Quantifying and Characterizing Clones of Self-Admitted Technical Debt in Build Systems
Tao Xiao, Zhili Zeng, Dong Wang, Hideaki Hata, Shane McIntosh, Kenichi Matsumoto
TL;DR
This paper investigates the propagation of Self-Admitted Technical Debt (SATD) through build systems by examining 50,608 SATD comments across Autotools, CMake, Maven, and Ant. It combines keyword-based SATD extraction, sentence-embedding similarity, and DBSCAN clustering to identify SATD clones, followed by human validation, and then analyzes authorship and the surrounding statements.

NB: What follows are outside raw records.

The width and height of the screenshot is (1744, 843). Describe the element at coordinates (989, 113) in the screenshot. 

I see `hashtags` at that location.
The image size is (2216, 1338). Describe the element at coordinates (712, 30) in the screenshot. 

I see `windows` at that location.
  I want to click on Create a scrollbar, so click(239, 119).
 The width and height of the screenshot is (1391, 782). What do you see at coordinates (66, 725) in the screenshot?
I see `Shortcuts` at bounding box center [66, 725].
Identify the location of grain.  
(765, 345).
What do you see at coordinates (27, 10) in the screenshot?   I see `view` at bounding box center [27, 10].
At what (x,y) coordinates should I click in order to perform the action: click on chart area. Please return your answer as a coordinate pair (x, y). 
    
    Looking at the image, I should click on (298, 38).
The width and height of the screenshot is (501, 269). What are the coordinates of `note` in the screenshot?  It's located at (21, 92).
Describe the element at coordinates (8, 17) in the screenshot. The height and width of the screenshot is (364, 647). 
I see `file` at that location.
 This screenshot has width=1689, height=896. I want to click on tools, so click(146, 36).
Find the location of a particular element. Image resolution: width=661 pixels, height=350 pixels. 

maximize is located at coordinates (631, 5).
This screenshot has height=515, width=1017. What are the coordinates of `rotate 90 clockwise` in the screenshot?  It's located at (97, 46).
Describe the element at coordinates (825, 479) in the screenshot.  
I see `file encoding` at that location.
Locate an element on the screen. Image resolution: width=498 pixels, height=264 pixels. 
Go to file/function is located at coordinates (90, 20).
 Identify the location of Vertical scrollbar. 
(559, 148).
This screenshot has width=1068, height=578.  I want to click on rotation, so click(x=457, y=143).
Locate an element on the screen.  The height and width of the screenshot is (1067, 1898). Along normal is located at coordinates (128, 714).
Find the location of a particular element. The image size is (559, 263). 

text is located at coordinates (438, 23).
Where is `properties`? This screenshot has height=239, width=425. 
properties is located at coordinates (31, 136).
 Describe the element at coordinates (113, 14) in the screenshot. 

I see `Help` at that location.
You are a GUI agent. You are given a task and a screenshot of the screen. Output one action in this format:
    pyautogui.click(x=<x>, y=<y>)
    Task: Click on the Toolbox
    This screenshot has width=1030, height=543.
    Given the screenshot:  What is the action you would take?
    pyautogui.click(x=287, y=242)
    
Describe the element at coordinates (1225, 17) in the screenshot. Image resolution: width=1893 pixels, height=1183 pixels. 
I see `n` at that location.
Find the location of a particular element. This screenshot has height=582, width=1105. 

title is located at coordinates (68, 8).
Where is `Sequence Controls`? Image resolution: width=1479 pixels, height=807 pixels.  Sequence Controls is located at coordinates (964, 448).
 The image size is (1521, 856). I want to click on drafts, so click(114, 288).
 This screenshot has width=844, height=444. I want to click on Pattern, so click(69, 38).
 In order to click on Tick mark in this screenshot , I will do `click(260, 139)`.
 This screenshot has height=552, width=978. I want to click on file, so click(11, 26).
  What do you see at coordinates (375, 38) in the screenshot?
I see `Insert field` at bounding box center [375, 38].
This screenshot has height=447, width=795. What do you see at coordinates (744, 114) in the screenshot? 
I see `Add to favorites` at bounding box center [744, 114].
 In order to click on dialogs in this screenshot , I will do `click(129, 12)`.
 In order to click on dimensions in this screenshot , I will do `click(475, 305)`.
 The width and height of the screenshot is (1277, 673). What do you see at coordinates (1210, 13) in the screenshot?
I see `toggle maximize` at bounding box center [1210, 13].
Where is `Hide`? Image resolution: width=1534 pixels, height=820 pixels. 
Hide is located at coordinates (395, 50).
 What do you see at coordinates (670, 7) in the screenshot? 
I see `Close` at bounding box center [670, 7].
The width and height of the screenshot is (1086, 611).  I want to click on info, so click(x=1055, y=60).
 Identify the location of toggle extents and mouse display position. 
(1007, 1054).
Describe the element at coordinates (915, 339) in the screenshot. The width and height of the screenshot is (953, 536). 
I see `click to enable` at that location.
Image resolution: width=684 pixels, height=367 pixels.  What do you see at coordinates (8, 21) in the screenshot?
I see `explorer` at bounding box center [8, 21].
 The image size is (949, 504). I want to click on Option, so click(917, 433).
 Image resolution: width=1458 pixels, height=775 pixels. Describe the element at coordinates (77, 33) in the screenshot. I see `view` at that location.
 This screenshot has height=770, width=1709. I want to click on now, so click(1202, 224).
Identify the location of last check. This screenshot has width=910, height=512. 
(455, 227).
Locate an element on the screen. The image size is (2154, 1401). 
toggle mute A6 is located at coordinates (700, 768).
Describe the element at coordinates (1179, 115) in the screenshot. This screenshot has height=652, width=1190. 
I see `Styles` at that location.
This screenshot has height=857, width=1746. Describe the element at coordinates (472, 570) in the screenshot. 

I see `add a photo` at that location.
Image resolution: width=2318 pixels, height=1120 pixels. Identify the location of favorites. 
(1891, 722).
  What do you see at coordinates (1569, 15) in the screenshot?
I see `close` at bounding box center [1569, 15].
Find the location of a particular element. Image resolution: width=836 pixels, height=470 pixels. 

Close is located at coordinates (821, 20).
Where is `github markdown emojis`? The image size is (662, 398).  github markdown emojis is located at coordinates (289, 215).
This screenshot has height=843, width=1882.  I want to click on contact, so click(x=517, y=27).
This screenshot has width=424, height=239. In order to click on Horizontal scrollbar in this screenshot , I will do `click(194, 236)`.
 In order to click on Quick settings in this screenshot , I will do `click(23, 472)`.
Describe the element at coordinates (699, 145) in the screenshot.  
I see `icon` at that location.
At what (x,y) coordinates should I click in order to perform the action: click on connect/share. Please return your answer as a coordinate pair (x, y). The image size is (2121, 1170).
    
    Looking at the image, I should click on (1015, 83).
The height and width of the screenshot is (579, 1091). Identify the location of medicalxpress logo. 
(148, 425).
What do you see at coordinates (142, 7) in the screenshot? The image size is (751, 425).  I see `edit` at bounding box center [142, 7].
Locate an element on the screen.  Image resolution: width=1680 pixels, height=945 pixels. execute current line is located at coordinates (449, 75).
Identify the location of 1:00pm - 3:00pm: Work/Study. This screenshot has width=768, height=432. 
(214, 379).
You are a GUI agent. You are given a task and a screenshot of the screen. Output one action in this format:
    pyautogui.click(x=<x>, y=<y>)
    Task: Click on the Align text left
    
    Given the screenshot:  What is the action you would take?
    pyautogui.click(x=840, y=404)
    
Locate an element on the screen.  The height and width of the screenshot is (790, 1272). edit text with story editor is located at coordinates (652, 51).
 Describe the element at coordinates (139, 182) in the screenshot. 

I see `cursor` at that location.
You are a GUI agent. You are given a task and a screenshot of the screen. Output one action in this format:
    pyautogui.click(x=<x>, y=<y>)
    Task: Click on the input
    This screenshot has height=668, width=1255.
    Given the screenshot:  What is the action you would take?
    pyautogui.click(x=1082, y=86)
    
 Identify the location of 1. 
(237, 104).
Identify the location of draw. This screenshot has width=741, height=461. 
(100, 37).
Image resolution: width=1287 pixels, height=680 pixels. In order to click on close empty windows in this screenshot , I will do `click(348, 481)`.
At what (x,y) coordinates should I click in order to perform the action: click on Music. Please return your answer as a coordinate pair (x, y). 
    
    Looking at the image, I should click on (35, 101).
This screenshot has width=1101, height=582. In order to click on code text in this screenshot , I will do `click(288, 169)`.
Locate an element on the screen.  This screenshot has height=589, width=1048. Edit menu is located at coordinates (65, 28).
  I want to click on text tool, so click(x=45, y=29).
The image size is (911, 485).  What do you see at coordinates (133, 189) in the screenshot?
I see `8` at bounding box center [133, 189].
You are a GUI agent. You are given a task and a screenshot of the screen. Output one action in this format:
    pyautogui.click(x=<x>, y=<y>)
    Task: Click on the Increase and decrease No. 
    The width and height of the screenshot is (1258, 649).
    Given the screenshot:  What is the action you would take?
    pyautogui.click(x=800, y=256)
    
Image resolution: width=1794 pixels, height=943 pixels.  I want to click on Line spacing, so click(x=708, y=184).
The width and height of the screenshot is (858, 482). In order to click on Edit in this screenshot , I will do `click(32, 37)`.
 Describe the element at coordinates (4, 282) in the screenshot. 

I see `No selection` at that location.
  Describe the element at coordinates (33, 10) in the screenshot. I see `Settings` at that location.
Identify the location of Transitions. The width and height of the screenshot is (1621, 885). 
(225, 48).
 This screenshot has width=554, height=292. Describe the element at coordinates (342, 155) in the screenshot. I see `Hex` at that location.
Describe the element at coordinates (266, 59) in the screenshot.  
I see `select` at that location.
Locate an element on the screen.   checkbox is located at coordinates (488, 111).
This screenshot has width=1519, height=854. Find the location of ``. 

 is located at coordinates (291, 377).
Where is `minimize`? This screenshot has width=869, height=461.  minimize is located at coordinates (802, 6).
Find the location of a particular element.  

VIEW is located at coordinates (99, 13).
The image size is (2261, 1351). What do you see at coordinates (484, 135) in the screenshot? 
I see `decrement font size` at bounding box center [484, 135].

The study reveals a high prevalence of SATD clones (62–95%), widespread similarity of surrounding statements (most >0.8), and a notable share of clones introduced by the original SATD authors, alongside a taxonomy of clone locations, reasons, and purposes. The findings highlight the risk of debt propagation in build processes and lay groundwork for automated SATD repayment and awareness in software engineering practice.
Abstract
Self-Admitted Technical Debt (SATD) annotates development decisions that intentionally exchange long-term software artifact quality for short-term goals. Recent work explores the existence of SATD clones (duplicate or near duplicate SATD comments) in source code. Cloning of SATD in build systems (e.g., CMake and Maven) may propagate suboptimal design choices, threatening qualities of the build system that stakeholders rely upon (e.g., maintainability, reliability, repeatability). Hence, we conduct a large-scale study on 50,608 SATD comments extracted from Autotools, CMake, Maven, and Ant build systems to investigate the prevalence of SATD clones and to characterize their incidences. We observe that: (i) prior work suggests that 41-65% of SATD comments in source code are clones, but in our studied build system context, the rates range from 62% to 95%, suggesting that SATD clones are a more prevalent phenomenon in build systems than in source code; (ii) statements surrounding SATD clones are highly similar, with 76% of occurrences having similarity scores greater than 0.8; (iii) a quarter of SATD clones are introduced by the author of the original SATD statements; and (iv) among the most commonly cloned SATD comments, external factors (e.g., platform and tool configuration) are the most frequent locations, limitations in tools and libraries are the most frequent causes, and developers often copy SATD comments that describe issues to be fixed later. Our work presents the first step toward systematically understanding SATD clones in build systems and opens up avenues for future work, such as distinguishing different SATD clone behavior, as well as designing an automated recommendation system for repaying SATD effectively based on resolved clones.